Comment by Elfener
11 hours ago
Note that the 64-bit version is not open source.
KolibriOS (https://kolibrios.org/en) is an active fork of the open source 32-bit version.
11 hours ago
Note that the 64-bit version is not open source.
KolibriOS (https://kolibrios.org/en) is an active fork of the open source 32-bit version.
To be honest, while KolibriOS is open-source, I wouldn't call it "active" that much. MenuetOS has progressed much further than KolibriOS over the years in both performance (it has SMP support!) and being 64-bit.
You can check the commit activity: https://git.kolibrios.org/KolibriOS/kolibrios/commits/branch... - last commit on the first page is already 10 months ago.
And compare it to "News" on the MenuetOS page: - 22.01.2026 M64 1.58.10 released - Improvements, bugfixes, additions
- 26.08.2024 M64 1.53.60 released - MPlayer included to disk image
- 24.07.2024 M64 1.52.00 released - Partial Linux layer (X-Window/Posix/Elf)
- 12.07.2024 M64 1.51.50 released - New graphics designs by Yamen Nasr
- 08.05.2024 M64 1.50.80 released - Fasm-G, many 32 bit apps & sources
last commit was a week ago https://git.kolibrios.org/KolibriOS/kolibrios/commit/dd9a7b9...
I wonder why that is.

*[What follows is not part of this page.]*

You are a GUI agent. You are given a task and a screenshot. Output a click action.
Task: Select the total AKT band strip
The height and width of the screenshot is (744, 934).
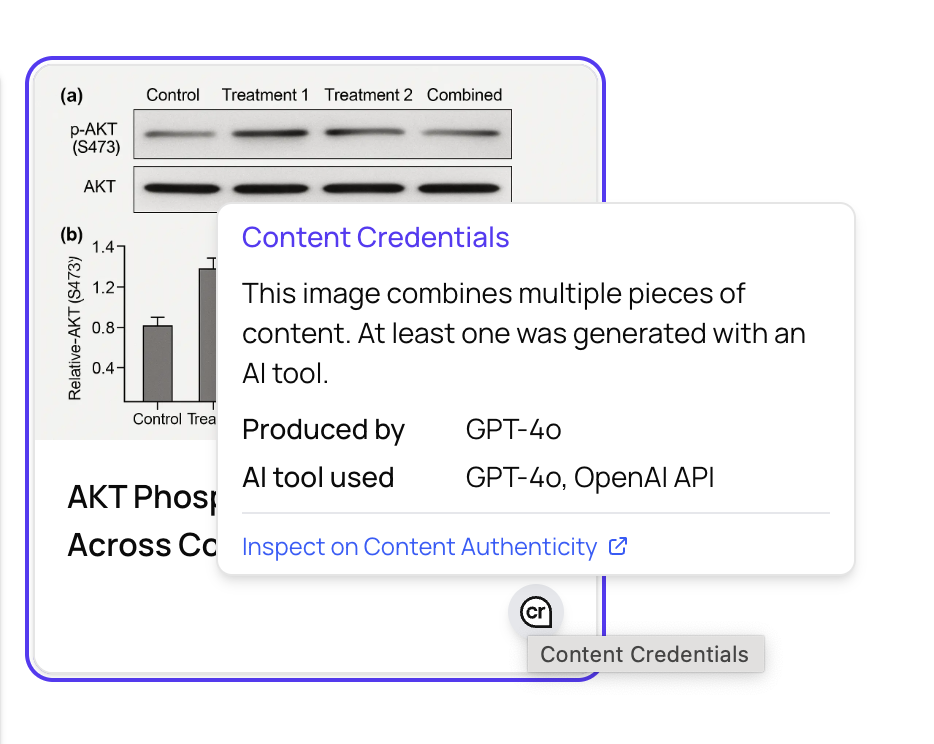click(322, 187)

I imagine there's a number between 0 and 1 that reflects how many people have an interest in stealing and commercializing this project.
it's okay to want to be paid for effort.
if one doesn't want to pay, one can use 32 bit (with all that entails, which, really, isn't much on the sort of machine you'd want to boot from floppy); if one wants 64 bit, one can pay?
i don't see a problem.
The license says it's free for personal or educational use. The only real restrictions prohibit commercial use, redistributing, reverse engineering, disassembling, and decompiling without permission. While that is a a lot less restrictive than most licenses, most of those restrictions are also rather curious. It pretty much negates the value of the software as an educational tool, reducing it to a technology demo.